As noted in the part of my Report dealing with my Investigation into the External Audit of the accounts of the Bank, I have not conducted an audit of the accounts and, accordingly, I am not in a position to make any finding as to whether the systems and procedures of the Bank with regard to the identification of bad and doubtful debts satisfactorily led to the identification of all bad and doubtful debts and the creation of adequate provisions for loss. However, as noted in Chapter 53 - "The External Audits of the State Bank: Findings and Conclusions", I have concluded that:

(a) the Bank's exposures to National Safety Council and Equiticorp were exposures in respect of which a further provision for loss should have been made but was not made in the accounts of the Bank at 30 June 1989;

(b) the Bank's exposures on certain accounts including Somerley and Equiticorp were exposures in respect of which a provision for loss or a further provision for loss should have been made but was not made in the accounts of the Bank at 30 June 1990.

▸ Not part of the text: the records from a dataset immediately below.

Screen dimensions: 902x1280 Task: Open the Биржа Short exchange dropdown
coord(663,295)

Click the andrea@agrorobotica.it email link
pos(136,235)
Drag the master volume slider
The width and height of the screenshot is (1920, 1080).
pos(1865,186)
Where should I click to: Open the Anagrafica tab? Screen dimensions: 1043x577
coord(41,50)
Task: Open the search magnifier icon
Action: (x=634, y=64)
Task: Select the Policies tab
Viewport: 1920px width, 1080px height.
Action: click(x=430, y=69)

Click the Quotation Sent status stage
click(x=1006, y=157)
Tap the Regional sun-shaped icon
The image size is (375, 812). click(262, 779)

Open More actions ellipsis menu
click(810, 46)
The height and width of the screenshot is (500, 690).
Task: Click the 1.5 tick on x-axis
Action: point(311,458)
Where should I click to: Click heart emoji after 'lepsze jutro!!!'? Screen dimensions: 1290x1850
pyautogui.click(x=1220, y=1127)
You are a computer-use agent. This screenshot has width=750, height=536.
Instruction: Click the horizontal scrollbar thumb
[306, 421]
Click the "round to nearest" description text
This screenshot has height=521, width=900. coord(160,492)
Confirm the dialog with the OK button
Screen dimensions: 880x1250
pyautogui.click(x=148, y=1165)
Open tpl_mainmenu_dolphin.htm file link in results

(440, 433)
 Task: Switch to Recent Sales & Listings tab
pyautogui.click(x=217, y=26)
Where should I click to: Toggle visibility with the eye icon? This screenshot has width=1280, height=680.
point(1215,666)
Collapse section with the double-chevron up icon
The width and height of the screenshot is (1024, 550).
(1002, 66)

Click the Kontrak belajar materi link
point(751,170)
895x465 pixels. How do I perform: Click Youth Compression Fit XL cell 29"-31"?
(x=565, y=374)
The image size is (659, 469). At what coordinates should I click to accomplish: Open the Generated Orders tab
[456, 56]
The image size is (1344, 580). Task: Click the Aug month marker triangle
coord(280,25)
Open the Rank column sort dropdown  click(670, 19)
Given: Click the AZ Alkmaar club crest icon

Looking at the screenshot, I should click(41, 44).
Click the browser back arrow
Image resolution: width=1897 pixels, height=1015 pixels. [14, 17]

In my opinion, the systems and procedures adopted by the Bank adequately and properly brought these exposures to the attention of Management and the Board.


Based on the evidence examined by the Investigation and for the reasons set out above, I have formed the opinion that the procedures adopted by Beneficial Finance in the period under review were generally adequate and proper for the identification of non-performing assets and assets in respect of which a provision for loss should be made.

As noted in the part of my Report dealing with my investigation into the External Audit of the accounts of Beneficial Finance, I have not conducted an audit of the accounts and, accordingly, I am not in a position to make any finding as to whether the systems and procedures of Beneficial Finance with regard to the identification of bad and doubtful debts satisfactorily led to the identification of all bad and doubtful debts and the creation of adequate provisions for loss. However, as noted in Chapter 60 - "The External Audits of Beneficial Finance: Findings and Conclusions", I have concluded that Beneficial Finance's exposure to Somerley was one in respect of which a provision for loss should have been but was not made in the accounts of Beneficial Finance at 30 June 1990.

In my opinion, the systems and procedures adopted by Beneficial Finance adequately and properly brought this exposure to the attention of Management and the Board.